Experts whose job it is to develop leaders have found that leadership takes many forms, and people can lead from wherever they are in the organization. When leaders coach, their people step forward into challenging situations to present new options and solutions, and they are treated respectfully when they do. Risk-taking and potential failure are seen as part of the learning process. People grow when they are given difficult problems to solve along with the latitude to be creative in solving them. Anytime Coaching skills help a leader decide when and how to work with people so that they become leaders in accomplishing their own work.

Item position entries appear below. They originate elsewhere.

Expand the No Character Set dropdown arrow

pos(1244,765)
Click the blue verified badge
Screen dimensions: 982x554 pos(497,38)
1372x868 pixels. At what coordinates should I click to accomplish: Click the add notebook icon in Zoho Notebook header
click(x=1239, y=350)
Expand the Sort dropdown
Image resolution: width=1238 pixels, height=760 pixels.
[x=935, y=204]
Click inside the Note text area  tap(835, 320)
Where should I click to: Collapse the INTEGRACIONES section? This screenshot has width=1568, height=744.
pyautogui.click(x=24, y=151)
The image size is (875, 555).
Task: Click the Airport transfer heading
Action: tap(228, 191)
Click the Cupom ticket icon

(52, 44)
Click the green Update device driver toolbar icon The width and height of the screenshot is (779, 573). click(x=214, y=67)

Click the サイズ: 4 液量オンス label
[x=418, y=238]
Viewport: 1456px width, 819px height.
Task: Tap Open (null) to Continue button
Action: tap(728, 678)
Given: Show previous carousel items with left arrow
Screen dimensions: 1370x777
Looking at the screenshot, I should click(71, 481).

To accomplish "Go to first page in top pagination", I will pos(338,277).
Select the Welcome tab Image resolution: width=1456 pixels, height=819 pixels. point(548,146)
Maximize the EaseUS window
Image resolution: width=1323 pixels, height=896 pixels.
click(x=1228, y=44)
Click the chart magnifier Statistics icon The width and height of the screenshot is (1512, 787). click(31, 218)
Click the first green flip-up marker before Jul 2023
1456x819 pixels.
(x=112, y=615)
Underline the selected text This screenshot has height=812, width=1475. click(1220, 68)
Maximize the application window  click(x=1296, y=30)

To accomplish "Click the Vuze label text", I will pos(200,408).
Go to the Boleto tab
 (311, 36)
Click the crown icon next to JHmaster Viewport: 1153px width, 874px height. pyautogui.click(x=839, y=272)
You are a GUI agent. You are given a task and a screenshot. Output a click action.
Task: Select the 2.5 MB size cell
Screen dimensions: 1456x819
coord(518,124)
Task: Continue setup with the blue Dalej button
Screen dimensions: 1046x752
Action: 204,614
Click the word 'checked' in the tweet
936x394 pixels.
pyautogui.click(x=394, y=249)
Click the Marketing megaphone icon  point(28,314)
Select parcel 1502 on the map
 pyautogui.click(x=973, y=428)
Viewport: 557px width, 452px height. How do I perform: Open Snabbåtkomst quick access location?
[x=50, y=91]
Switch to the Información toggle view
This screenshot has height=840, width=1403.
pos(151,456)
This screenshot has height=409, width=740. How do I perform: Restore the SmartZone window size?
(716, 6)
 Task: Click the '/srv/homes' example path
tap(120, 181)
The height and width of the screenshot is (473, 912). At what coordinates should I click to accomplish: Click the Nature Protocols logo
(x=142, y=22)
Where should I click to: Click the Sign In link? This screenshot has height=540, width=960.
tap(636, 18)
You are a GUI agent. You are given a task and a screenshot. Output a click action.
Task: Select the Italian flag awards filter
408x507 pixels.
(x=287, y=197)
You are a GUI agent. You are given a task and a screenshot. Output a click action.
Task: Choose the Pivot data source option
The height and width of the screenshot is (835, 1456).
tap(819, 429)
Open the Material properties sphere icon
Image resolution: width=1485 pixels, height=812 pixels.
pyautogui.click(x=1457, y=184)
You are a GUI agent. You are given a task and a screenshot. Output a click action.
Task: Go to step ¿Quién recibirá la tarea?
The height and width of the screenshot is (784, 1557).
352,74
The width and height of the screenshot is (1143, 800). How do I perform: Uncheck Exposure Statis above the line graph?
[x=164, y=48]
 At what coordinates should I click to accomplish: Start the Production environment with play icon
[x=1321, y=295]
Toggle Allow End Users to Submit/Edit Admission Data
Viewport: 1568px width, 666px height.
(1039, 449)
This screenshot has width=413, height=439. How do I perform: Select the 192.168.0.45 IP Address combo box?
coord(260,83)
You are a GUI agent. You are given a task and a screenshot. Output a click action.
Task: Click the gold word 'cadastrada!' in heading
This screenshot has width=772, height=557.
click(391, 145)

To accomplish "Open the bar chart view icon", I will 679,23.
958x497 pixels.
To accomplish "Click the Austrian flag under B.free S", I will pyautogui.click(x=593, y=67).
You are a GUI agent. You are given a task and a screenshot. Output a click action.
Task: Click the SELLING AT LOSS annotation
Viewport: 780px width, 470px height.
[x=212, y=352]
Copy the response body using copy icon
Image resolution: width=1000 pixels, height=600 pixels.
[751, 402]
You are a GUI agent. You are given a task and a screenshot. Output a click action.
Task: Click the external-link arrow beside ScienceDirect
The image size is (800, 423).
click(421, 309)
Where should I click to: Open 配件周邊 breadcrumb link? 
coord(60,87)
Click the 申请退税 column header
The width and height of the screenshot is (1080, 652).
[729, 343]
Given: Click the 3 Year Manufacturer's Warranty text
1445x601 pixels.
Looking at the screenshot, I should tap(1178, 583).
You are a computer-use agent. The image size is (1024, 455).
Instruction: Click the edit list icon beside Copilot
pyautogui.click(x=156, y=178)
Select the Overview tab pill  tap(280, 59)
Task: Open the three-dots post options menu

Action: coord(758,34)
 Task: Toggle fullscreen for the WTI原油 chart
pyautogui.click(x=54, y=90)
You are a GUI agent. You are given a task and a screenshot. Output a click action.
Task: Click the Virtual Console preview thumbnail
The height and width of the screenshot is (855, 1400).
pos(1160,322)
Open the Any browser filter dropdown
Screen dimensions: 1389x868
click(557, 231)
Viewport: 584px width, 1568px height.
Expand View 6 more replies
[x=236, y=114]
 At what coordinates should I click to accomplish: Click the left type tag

Such increased self-awareness is a component of emotionally intelligent leadership, which anytime coaches learn to develop.
Research in human resource management tells us that organizations with an abundance of top-down, command-and-control managerial practices have higher levels of employee dissatisfaction and turnover and lower productivity. Coaching skills balance command-and-control behaviors with collaborative and cooperative practices that engage the best of every employee. When human resource professionals are asked how to reduce turnover, improve morale, and boost productivity, many of their recommendations center on changing managerial behavior. Those recommendations include training managers in many of the skills we call Anytime Coaching.
Organizational development experts tell us that groups of people working together naturally form accepted ways of behaving, and that what becomes accepted is greatly influenced by those in power positions. When managers adopt Anytime Coaching as a business-as-usual system of managing, the influence is felt throughout the organization. People know what they are supposed to do and know they are seen as competent and growing individuals whose contributions are necessary and vital to the organization. While the organizational chart may still look like a top-down arrangement, the behaviors between levels of management and across peer groups become coaching-based. Gone are fears of blame and punishment; in their place are risk tolerance, collaboration, shared credit, and responsibility. Anytime Coaching skills help create this type of positive workplace reality.
The field of positive psychology continues to provide evidence that people at work are happier and do better work when they (1) are appreciated for their unique skills and abilities, (2) have opportunities to use those skills and abilities in ways that generate positive outcomes, (3) are given opportunities to learn and develop new competencies, and (4) are recognized appropriately for their efforts and achievements. Anytime Coaching skills provide managers the tools and techniques necessary to interact with employees in ways that create a positive work climate where people know they are valued and, as a result, willingly share their value with the organization and continue to grow.
Research in the field of mindfulness has found that the regular practice of focusing on the present, allowing distracting thoughts to pass on by, has the benefit of increasing our ability to regain that focus throughout daily activities. From the perspective of neuroscience, mindfulness can be characterized “as a series of mental exercises by which one strengthens one’s control over the workings of their own brains.” Becoming more mindful creates a more resilient supervisor, manager, or employee, able to weather workplace challenges without becoming overly anxious, overwhelmed, or paralyzed by doubt or fear. By developing a sense of calm, clarity, and “focus on the moment,” the anytime coach minimizes distractions when observing and interacting with others. Through Anytime Coaching, you will learn ways to be more present, more aware, and more focused.